Content starts
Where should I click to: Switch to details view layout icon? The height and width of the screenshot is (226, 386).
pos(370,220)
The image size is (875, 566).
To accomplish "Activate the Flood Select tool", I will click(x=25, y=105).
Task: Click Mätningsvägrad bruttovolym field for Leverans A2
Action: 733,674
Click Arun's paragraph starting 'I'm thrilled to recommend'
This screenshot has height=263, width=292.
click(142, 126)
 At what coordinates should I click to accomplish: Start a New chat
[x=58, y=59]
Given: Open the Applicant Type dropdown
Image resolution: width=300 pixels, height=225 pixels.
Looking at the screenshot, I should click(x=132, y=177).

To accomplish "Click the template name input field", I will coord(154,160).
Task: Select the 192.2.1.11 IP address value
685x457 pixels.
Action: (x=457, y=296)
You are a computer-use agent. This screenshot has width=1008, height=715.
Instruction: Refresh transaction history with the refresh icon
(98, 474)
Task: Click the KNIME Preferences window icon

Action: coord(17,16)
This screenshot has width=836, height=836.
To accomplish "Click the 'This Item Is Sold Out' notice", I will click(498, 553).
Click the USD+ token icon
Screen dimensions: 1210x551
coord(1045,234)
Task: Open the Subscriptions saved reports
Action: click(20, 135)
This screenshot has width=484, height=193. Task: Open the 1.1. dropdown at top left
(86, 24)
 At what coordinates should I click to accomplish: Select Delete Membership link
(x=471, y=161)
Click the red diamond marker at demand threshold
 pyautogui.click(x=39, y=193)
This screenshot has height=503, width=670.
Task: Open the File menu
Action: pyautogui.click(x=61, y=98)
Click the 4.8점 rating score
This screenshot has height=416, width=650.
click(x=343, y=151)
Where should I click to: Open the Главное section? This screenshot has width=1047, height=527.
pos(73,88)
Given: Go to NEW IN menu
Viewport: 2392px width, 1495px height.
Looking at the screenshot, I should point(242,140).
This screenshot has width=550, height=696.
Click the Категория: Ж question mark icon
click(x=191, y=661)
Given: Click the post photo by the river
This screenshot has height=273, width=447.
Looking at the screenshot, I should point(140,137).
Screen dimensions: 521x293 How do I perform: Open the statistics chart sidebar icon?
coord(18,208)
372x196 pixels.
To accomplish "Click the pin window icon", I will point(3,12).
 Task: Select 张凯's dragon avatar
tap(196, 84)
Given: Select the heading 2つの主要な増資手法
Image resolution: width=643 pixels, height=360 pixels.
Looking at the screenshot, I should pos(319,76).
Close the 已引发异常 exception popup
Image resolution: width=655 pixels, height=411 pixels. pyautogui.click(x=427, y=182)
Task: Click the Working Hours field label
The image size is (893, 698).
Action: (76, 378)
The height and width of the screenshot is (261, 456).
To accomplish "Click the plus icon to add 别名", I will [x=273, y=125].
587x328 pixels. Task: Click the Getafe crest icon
Content ends
The answer is the full set of records, printed exactly as given.

* Worked solution:
Where should I click to: Switch to details view layout icon? The height and width of the screenshot is (226, 386).
pos(370,220)
The image size is (875, 566).
To accomplish "Activate the Flood Select tool", I will click(x=25, y=105).
Task: Click Mätningsvägrad bruttovolym field for Leverans A2
Action: 733,674
Click Arun's paragraph starting 'I'm thrilled to recommend'
This screenshot has height=263, width=292.
click(142, 126)
 At what coordinates should I click to accomplish: Start a New chat
[x=58, y=59]
Given: Open the Applicant Type dropdown
Image resolution: width=300 pixels, height=225 pixels.
Looking at the screenshot, I should click(x=132, y=177).

To accomplish "Click the template name input field", I will coord(154,160).
Task: Select the 192.2.1.11 IP address value
685x457 pixels.
Action: (x=457, y=296)
You are a computer-use agent. This screenshot has width=1008, height=715.
Instruction: Refresh transaction history with the refresh icon
(98, 474)
Task: Click the KNIME Preferences window icon

Action: coord(17,16)
This screenshot has width=836, height=836.
To accomplish "Click the 'This Item Is Sold Out' notice", I will click(498, 553).
Click the USD+ token icon
Screen dimensions: 1210x551
coord(1045,234)
Task: Open the Subscriptions saved reports
Action: click(20, 135)
This screenshot has width=484, height=193. Task: Open the 1.1. dropdown at top left
(86, 24)
 At what coordinates should I click to accomplish: Select Delete Membership link
(x=471, y=161)
Click the red diamond marker at demand threshold
 pyautogui.click(x=39, y=193)
This screenshot has height=503, width=670.
Task: Open the File menu
Action: pyautogui.click(x=61, y=98)
Click the 4.8점 rating score
This screenshot has height=416, width=650.
click(x=343, y=151)
Where should I click to: Open the Главное section? This screenshot has width=1047, height=527.
pos(73,88)
Given: Go to NEW IN menu
Viewport: 2392px width, 1495px height.
Looking at the screenshot, I should point(242,140).
This screenshot has width=550, height=696.
Click the Категория: Ж question mark icon
click(x=191, y=661)
Given: Click the post photo by the river
This screenshot has height=273, width=447.
Looking at the screenshot, I should point(140,137).
Screen dimensions: 521x293 How do I perform: Open the statistics chart sidebar icon?
coord(18,208)
372x196 pixels.
To accomplish "Click the pin window icon", I will point(3,12).
 Task: Select 张凯's dragon avatar
tap(196, 84)
Given: Select the heading 2つの主要な増資手法
Image resolution: width=643 pixels, height=360 pixels.
Looking at the screenshot, I should pos(319,76).
Close the 已引发异常 exception popup
Image resolution: width=655 pixels, height=411 pixels. pyautogui.click(x=427, y=182)
Task: Click the Working Hours field label
The image size is (893, 698).
Action: (76, 378)
The height and width of the screenshot is (261, 456).
To accomplish "Click the plus icon to add 别名", I will [x=273, y=125].
587x328 pixels. Task: Click the Getafe crest icon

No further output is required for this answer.